A meshed model of a Tide detergent bottle was created in Altair's Hypermesh. Blue areas are thinnest; red are thickest. P&G engineers use Abaqus FEA software in the Virtual Package Simulation system to assess effects of different loads and forces on bottles traveling along a packaging conveyor.

In this simulation, mouthwash bottles travel down a conveyor toward an impact gate. An important FEA task is to determine the effects of impact and bottle accumulation as they strike the gate at the right. Abaqus/Explicit performs a dynamic simulation of the travel and impact.

As mouthwash bottles accumulate at the gate, they tip back and forth against each other but do not fall over. Designs that tip over typically have their centers of gravity lowered to ensure better balance during travel and on impact.

To speed bottle design, our engineers developed a method of analyzing bottles to determine their structural performance. Our Virtual Package Simulation (VPS) system uses Hypermesh from Altair Engineering Inc., Troy, Mich., as a preprocessor and Abaqus FEA software, from Abaqus Inc., Pawtucket, R.I. Because nearly all Proctor & Gamble (P&G) bottles share common features, such as being filled from the top, having thin walls, and using plastic materials, VPS includes several predefined load cases. These spell out standard loads and boundary conditions, what bumps and impacts to expect, and proper analyses procedures.

The system is invaluable because P&G uses hundreds of different bottles, and every month we tweak old designs and evaluate new ones. Proposals include new weights and sizes that range from 4-oz bottles of Old Spice to 2-gallon bottles of Tide.

Bottle design proposals and revisions come from a number of sources, including marketing reports, consumer surveys, and ergonomics tests. Each time a bottle feature changes, the design must run a gauntlet of analyses to prove it will survive shipping, sitting on the store shelf, and use by consumers.

Bottles must also make it through the plant well before they ship. For example, empty and full bottles must travel at steady speeds down conveyors. They must hold their shape while being filled, and stay upright when they hit guide rails and gates on the conveyor.

In the past, analysts would test bottle prototypes on an oval test conveyor nicknamed the Racetrack. Results were reliable, but the tests were time consuming.

Costs limited the number of prototypes that could be tested for any one bottle, restricting innovation. A recent addition to VPS is a dynamic testing system called the Virtual Racetrack. It simulates conveyorbelt conditions with speeds, impacts, and bottle backups. To develop it, company analysts reviewed data from years of prototyping on the Racetrack and developed formulae based on that data. The Virtual Racetrack standardizes model meshing and analysis methods. Also, engineers can use it to study static loads as well as realtime analyses of bottle travel and impacts.

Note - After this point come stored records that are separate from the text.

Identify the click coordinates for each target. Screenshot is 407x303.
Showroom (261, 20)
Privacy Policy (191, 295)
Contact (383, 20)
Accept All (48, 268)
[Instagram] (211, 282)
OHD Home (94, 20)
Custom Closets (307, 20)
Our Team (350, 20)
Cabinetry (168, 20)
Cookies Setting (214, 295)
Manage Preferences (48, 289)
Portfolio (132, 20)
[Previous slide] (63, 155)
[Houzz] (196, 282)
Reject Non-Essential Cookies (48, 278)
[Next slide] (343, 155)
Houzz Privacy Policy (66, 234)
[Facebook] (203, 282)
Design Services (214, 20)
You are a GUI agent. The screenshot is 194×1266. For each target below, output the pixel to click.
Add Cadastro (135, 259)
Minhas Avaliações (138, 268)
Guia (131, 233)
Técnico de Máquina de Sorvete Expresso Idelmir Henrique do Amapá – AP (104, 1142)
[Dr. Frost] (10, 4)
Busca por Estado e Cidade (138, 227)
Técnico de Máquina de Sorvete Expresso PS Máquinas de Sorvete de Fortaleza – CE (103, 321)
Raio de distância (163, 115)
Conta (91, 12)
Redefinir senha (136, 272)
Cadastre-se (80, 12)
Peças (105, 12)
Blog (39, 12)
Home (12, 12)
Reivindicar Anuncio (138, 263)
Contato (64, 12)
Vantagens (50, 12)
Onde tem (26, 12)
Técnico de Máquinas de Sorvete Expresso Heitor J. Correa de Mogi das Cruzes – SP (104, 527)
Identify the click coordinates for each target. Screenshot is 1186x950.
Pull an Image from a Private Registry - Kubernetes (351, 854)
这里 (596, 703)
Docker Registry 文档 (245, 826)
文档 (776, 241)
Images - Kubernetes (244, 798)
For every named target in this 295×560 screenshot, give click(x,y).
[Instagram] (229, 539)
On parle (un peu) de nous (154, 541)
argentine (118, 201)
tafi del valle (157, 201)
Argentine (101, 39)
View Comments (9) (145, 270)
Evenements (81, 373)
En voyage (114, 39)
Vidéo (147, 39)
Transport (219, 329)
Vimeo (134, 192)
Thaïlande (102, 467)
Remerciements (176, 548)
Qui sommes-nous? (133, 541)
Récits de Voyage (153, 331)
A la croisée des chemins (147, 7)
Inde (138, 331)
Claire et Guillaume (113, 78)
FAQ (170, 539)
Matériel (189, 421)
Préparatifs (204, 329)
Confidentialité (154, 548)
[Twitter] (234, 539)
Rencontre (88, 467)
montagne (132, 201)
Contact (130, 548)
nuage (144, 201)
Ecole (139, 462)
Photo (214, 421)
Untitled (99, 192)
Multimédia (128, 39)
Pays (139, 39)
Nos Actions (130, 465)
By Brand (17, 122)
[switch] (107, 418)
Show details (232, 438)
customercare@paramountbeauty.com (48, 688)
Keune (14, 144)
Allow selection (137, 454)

Typical design changes include lowering the center of gravity on empty and full bottles to improve travel on the conveyor belt, strengthening bottle walls to prevent deformation on impact, and modifying geometry to better withstand fill loads.

A typical analysis starts after importing the CAD model of a bottle through IGES into the mesher for preprocessing. Each design is meshed and given a thickness based on bottle specifications or on the results of a blow-molding simulation, also created in-house.

The mesher lets bottle designers select appropriate load cases to analyze with Abaqus/Explicit. Simulations can have, for example, top-loaded bottles bumping into gates while empty or filled, accumulating along the conveyor, and moving with an assigned speed. Engineers specify conveyor speed, gate heights, load values, and other production equipment. Finally, job-management software transfers all these inputs to Abaqus, which runs consecutive analyses of the meshed bottle designs. Full analysis generally takes 12 hr using six CPUs.

The Virtual Racetrack has produced a number of immediate benefits, such as shorter design cycles than previously possible. It also tests a wider range of proposals at lower costs. This lets our engineers evaluate more designs, thus promoting innovation.

In addition, VPS applies standardized meshes and analyses for greater uniformity of methods and results which, in turn, instills a high level of design confidence. Our team has analyzed hundreds of bottles using the Virtual Racetrack and VPS system. When designs get the goahead, the bottles perform as predicted. Engineers are now working to reduce the run time for the Virtual Racetrack from 12 hr to three.

Our company plans to license the Virtual Package Simulation system, along with the Virtual Racetrack and a blowmolding simulation tool. Of course, such systems will not replace the experience of seasoned analysts, but it will help them get accurate results more quickly.